It is the very craziness of our children’s lives that has led our school board to consider altering the current calendar. With much attention given to the stress our students are feeling, advocates have argued that placing final exams before winter break would allow children a much-needed breather over the holiday. In order to do so, however, the district calendar committee recommends pulling the school start date even earlier into August—a compromise no one is happy with, even the board.

“The ‘have your cake and eat it too’ solution is to have the traditional start and finals before the winter break,” says board member Dana Tom. “Sadly, this isn’t feasible as it has been currently presented.” 

Turns out it really is only a few high school semester-long classes that are driving the need to bring the calendar deeper into August. These classes, mainly in social studies and English, need a full semester to ensure the full curriculum is taught.

Bringing exams before winter break and not changing the start date leaves these classes in a bind according to conventional wisdom.  So, it comes down to only a few high school classes driving the calendar for every elementary, middle, high school student across the district. Must be something we can do, right?

Enter a group of innovative high school teachers from Paly, who have come up with a seemingly reasonable recommendation: Keep the current calendar, have final exams before the winter break AND use those last two weeks of the semester in January for meaningful project based learning—you know, the kind we keep hearing is best for our children’s acquisition of knowledge. This will ensure that everything that must be taught can be and still allow us to keep the calendar we all know and “love.”

When I discussed this alternative with school board member Melissa Baten Caswell, she worried that some teachers may still assign homework over winter break, but she cheered the teachers' efforts.

“It  speaks to someone working toward a meaningful compromise and thinking 'out of the box,'” she said. She’s right.

The teachers plan to present this alternative at the school board meeting on Tuesday. The meeting will be held, as always, at 25 Churchill Ave. Come and hear this solution. It may well be the closest thing we will get to eating cake.

**Tasks to complete:**
1. Answer these questions using the school calendar piece.
(a) Which board member called the traditional start with finals before the winter break not feasible?
(b) In which subjects are the semester-long classes that drive the earlier start mainly found?
(c) At what address will the school board meeting be held?
2. Return the passage of the school calendar piece starting with "When I discussed" and going on through "the teachers' efforts.", with no changes.
The items have no connection to the school calendar piece.

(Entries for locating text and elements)
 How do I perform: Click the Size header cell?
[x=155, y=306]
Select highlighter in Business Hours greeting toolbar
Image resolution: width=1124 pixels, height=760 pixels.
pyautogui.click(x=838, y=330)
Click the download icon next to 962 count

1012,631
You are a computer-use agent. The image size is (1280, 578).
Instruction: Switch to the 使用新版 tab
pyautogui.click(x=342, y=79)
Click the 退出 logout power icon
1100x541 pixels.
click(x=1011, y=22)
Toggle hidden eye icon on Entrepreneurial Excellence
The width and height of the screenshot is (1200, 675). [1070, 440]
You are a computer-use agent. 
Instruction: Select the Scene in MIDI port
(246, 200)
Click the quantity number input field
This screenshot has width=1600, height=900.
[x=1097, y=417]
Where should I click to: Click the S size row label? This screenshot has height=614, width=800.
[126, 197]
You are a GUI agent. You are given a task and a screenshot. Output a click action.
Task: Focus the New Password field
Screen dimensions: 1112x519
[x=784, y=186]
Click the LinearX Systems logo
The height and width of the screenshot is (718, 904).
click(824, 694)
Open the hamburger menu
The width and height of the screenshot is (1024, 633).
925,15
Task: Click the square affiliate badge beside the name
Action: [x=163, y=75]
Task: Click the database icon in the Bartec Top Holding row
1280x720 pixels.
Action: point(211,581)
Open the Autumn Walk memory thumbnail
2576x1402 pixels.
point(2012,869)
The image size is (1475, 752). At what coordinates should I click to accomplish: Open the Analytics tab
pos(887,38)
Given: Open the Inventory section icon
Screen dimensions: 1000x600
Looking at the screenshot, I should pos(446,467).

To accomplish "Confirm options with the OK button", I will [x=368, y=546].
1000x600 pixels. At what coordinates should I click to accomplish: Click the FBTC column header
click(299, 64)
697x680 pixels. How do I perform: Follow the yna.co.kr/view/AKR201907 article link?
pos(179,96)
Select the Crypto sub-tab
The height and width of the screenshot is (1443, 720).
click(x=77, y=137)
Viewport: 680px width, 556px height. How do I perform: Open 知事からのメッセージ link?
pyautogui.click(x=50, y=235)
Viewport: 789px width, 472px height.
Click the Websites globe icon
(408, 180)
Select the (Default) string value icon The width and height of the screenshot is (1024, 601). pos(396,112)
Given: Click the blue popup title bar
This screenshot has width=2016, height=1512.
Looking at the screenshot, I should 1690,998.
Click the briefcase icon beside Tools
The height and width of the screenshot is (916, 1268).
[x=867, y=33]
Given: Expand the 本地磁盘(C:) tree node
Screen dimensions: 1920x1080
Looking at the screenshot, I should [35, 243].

**Exercise results:**
1.
(a) Dana Tom
(b) Social studies and English
(c) 25 Churchill Ave.

2.
When I discussed this alternative with school board member Melissa Baten Caswell, she worried that some teachers may still assign homework over winter break, but she cheered the teachers' efforts.